Pixel coordinate grounding data
+===+
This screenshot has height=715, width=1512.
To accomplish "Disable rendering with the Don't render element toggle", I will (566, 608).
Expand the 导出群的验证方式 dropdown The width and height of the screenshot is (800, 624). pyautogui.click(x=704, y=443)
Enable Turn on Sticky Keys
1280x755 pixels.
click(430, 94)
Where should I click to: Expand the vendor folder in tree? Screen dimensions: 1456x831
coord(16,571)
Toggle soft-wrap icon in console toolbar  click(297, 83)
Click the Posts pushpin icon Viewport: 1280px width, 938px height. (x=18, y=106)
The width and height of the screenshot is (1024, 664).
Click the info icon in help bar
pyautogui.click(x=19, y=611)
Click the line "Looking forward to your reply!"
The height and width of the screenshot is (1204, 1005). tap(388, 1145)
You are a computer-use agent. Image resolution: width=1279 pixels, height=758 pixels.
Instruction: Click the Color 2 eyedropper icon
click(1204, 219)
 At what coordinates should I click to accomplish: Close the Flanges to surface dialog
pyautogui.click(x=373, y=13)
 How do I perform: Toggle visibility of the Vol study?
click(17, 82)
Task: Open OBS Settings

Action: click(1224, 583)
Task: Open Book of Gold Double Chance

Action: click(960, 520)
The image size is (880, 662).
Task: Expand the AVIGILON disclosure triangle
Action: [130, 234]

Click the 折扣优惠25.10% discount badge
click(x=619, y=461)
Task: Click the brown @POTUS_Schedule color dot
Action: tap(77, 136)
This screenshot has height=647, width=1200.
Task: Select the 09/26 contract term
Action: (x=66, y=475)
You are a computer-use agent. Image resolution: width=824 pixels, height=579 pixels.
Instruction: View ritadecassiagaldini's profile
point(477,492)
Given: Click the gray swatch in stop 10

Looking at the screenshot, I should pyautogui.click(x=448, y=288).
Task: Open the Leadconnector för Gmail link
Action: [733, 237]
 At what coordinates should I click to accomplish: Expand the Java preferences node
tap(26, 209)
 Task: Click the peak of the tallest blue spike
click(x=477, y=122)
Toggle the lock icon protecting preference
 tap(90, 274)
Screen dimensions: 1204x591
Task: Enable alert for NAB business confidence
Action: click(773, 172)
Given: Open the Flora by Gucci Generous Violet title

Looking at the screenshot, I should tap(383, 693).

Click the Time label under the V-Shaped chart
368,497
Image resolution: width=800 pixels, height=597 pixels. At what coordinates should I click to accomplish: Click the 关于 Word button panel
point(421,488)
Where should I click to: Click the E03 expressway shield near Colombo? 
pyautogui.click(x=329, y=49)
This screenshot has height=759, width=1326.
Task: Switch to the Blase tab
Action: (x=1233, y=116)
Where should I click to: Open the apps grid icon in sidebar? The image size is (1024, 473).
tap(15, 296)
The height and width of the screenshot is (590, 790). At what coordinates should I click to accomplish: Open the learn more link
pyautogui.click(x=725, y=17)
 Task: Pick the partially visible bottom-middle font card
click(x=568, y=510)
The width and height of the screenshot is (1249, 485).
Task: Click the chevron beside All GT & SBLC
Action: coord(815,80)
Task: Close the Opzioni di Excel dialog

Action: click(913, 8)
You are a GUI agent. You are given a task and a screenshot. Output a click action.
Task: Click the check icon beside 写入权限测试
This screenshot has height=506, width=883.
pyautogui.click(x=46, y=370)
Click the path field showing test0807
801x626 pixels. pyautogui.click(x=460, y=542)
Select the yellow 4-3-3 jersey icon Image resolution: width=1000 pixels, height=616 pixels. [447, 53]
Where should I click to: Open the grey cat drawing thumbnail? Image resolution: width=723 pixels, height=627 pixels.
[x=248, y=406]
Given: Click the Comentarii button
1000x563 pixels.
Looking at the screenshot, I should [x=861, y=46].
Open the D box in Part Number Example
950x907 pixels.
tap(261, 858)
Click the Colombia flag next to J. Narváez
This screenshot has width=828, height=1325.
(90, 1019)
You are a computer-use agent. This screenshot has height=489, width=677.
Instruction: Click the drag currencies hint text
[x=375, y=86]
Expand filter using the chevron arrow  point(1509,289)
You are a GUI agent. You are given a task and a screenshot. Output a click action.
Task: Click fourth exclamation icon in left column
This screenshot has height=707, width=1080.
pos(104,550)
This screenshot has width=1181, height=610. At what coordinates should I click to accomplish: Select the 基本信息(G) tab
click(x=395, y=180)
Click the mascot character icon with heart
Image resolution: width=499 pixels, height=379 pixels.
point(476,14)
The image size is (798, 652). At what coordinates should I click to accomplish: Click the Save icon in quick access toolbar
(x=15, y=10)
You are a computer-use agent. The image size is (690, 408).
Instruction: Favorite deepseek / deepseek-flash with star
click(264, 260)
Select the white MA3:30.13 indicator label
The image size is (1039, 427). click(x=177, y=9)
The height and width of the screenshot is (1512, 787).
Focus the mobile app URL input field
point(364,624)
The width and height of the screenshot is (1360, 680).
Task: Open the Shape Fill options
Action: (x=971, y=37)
+===+
#### Aim of the task:
Give an exact transcription of the data shown above.

#### Answer to the exercise:
This screenshot has height=715, width=1512.
To accomplish "Disable rendering with the Don't render element toggle", I will (566, 608).
Expand the 导出群的验证方式 dropdown The width and height of the screenshot is (800, 624). pyautogui.click(x=704, y=443)
Enable Turn on Sticky Keys
1280x755 pixels.
click(430, 94)
Where should I click to: Expand the vendor folder in tree? Screen dimensions: 1456x831
coord(16,571)
Toggle soft-wrap icon in console toolbar  click(297, 83)
Click the Posts pushpin icon Viewport: 1280px width, 938px height. (x=18, y=106)
The width and height of the screenshot is (1024, 664).
Click the info icon in help bar
pyautogui.click(x=19, y=611)
Click the line "Looking forward to your reply!"
The height and width of the screenshot is (1204, 1005). tap(388, 1145)
You are a computer-use agent. Image resolution: width=1279 pixels, height=758 pixels.
Instruction: Click the Color 2 eyedropper icon
click(1204, 219)
 At what coordinates should I click to accomplish: Close the Flanges to surface dialog
pyautogui.click(x=373, y=13)
 How do I perform: Toggle visibility of the Vol study?
click(17, 82)
Task: Open OBS Settings

Action: click(1224, 583)
Task: Open Book of Gold Double Chance

Action: click(960, 520)
The image size is (880, 662).
Task: Expand the AVIGILON disclosure triangle
Action: [130, 234]

Click the 折扣优惠25.10% discount badge
click(x=619, y=461)
Task: Click the brown @POTUS_Schedule color dot
Action: tap(77, 136)
This screenshot has height=647, width=1200.
Task: Select the 09/26 contract term
Action: (x=66, y=475)
You are a computer-use agent. Image resolution: width=824 pixels, height=579 pixels.
Instruction: View ritadecassiagaldini's profile
point(477,492)
Given: Click the gray swatch in stop 10

Looking at the screenshot, I should pyautogui.click(x=448, y=288).
Task: Open the Leadconnector för Gmail link
Action: [733, 237]
 At what coordinates should I click to accomplish: Expand the Java preferences node
tap(26, 209)
 Task: Click the peak of the tallest blue spike
click(x=477, y=122)
Toggle the lock icon protecting preference
 tap(90, 274)
Screen dimensions: 1204x591
Task: Enable alert for NAB business confidence
Action: click(773, 172)
Given: Open the Flora by Gucci Generous Violet title

Looking at the screenshot, I should tap(383, 693).

Click the Time label under the V-Shaped chart
368,497
Image resolution: width=800 pixels, height=597 pixels. At what coordinates should I click to accomplish: Click the 关于 Word button panel
point(421,488)
Where should I click to: Click the E03 expressway shield near Colombo? 
pyautogui.click(x=329, y=49)
This screenshot has height=759, width=1326.
Task: Switch to the Blase tab
Action: (x=1233, y=116)
Where should I click to: Open the apps grid icon in sidebar? The image size is (1024, 473).
tap(15, 296)
The height and width of the screenshot is (590, 790). At what coordinates should I click to accomplish: Open the learn more link
pyautogui.click(x=725, y=17)
 Task: Pick the partially visible bottom-middle font card
click(x=568, y=510)
The width and height of the screenshot is (1249, 485).
Task: Click the chevron beside All GT & SBLC
Action: coord(815,80)
Task: Close the Opzioni di Excel dialog

Action: click(913, 8)
You are a GUI agent. You are given a task and a screenshot. Output a click action.
Task: Click the check icon beside 写入权限测试
This screenshot has height=506, width=883.
pyautogui.click(x=46, y=370)
Click the path field showing test0807
801x626 pixels. pyautogui.click(x=460, y=542)
Select the yellow 4-3-3 jersey icon Image resolution: width=1000 pixels, height=616 pixels. [447, 53]
Where should I click to: Open the grey cat drawing thumbnail? Image resolution: width=723 pixels, height=627 pixels.
[x=248, y=406]
Given: Click the Comentarii button
1000x563 pixels.
Looking at the screenshot, I should [x=861, y=46].
Open the D box in Part Number Example
950x907 pixels.
tap(261, 858)
Click the Colombia flag next to J. Narváez
This screenshot has width=828, height=1325.
(90, 1019)
You are a computer-use agent. This screenshot has height=489, width=677.
Instruction: Click the drag currencies hint text
[x=375, y=86]
Expand filter using the chevron arrow  point(1509,289)
You are a GUI agent. You are given a task and a screenshot. Output a click action.
Task: Click fourth exclamation icon in left column
This screenshot has height=707, width=1080.
pos(104,550)
This screenshot has width=1181, height=610. At what coordinates should I click to accomplish: Select the 基本信息(G) tab
click(x=395, y=180)
Click the mascot character icon with heart
Image resolution: width=499 pixels, height=379 pixels.
point(476,14)
The image size is (798, 652). At what coordinates should I click to accomplish: Click the Save icon in quick access toolbar
(x=15, y=10)
You are a computer-use agent. The image size is (690, 408).
Instruction: Favorite deepseek / deepseek-flash with star
click(264, 260)
Select the white MA3:30.13 indicator label
The image size is (1039, 427). click(x=177, y=9)
The height and width of the screenshot is (1512, 787).
Focus the mobile app URL input field
point(364,624)
The width and height of the screenshot is (1360, 680).
Task: Open the Shape Fill options
Action: (x=971, y=37)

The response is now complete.